Happy Christmas to all!


----------



## Chris (Jun 1, 2010)

Merry Christmas everyone!


----------



## Albert7 (Nov 16, 2014)

Happy holidays folks.

My wife got me a $25 iTunes gift card which I was pretty excited about . I can use it for getting some more classical music.
and
A UAG case for my iPhone. She got the the 6 Plus version so she needs to exchange it for the regular 6 that I own. Can't wait to upgrade my iPhone case which is kinda thick.

 My daughter got quite a few gifts. Her favorite is the Kindle Fire 7 Freetime Kids version which is exciting . I love my Kindle Fire and can't wait to load up my iTunes music on it.


----------



## Jos (Oct 14, 2013)

View attachment 59496


Could also be in the cheesiethread, but hey...

Merry Christmas to all TC


----------



## Albert7 (Nov 16, 2014)

Crossing my fingers that our family gets to experience sushi for dinner on Xmas tonight.


----------



## mtmailey (Oct 21, 2011)

Have a merry new year with a happy christmas.They put to much focus on material things for holidays.I rather spend time with family rather than getting gifts.


----------



## Varick (Apr 30, 2014)

Merry Christmas Everyone!

V


----------



## sospiro (Apr 3, 2010)

Happy Christmas everyone!


----------



## OldFashionedGirl (Jul 21, 2013)

Merry Christmas, y'all!!!


----------



## Posie (Aug 18, 2013)

¡Feliz Navidad!

Frӧhliche Weihnachten!


----------



## clara s (Jan 6, 2014)

marinasabina said:


> ¡Feliz Navidad!
> 
> Frӧhliche Weihnachten!


very nice

my country's Christmas carols are included


----------



## sospiro (Apr 3, 2010)

marinasabina said:


> ¡Feliz Navidad!
> 
> Frӧhliche Weihnachten!


Lovely! Thank you!


----------



## MoonlightSonata (Mar 29, 2014)

Merry Happy Post-Boxing Day to everyone in or around NZ time!


----------



## Ingélou (Feb 10, 2013)

MoonlightSonata said:


> Merry Happy Post-Boxing Day to everyone in or around NZ time!

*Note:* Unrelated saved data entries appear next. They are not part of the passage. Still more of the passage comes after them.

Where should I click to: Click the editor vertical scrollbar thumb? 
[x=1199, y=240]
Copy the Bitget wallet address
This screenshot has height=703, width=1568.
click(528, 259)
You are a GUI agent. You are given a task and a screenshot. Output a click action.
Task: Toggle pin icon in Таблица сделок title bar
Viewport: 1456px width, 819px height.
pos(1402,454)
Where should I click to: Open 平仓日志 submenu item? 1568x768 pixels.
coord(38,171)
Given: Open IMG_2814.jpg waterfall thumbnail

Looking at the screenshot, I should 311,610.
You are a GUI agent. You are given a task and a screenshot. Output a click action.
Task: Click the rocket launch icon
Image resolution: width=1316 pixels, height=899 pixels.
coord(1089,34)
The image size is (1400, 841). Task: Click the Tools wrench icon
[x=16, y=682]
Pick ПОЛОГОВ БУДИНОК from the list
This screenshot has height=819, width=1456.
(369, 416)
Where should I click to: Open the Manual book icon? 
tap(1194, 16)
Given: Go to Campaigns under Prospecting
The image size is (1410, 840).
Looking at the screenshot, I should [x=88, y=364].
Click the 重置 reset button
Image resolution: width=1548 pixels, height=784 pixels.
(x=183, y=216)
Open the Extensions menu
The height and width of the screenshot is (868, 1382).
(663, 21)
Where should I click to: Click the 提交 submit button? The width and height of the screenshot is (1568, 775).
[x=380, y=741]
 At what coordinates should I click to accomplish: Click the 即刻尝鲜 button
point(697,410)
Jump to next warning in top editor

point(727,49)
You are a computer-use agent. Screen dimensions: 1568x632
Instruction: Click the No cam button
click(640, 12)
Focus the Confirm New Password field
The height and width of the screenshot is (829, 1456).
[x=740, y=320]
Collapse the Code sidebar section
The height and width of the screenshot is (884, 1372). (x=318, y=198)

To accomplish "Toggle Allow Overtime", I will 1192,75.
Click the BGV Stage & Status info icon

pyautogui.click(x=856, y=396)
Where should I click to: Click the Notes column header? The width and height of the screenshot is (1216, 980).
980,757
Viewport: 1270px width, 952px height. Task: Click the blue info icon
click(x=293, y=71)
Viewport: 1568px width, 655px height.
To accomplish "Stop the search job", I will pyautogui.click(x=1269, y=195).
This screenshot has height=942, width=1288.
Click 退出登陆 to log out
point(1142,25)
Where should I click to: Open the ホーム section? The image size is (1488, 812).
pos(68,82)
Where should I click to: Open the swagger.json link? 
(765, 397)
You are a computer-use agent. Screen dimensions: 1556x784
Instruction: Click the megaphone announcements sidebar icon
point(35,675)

Happy St John the Evangelist's Day to you too, MoonlightSonata! :cheers:


----------



## SarahNorthman (Nov 19, 2014)

At the risk of sounding like a complete idiot, what exactly is boxing day?


----------



## ahammel (Oct 10, 2012)

SarahNorthman said:


> At the risk of sounding like a complete idiot, what exactly is boxing day?


The day after Christmas. Canadians and Britons often get it off work.

So called because it was once traditional to give one's servants and tradesmen a "Christmas box" with their gifts in that day.


----------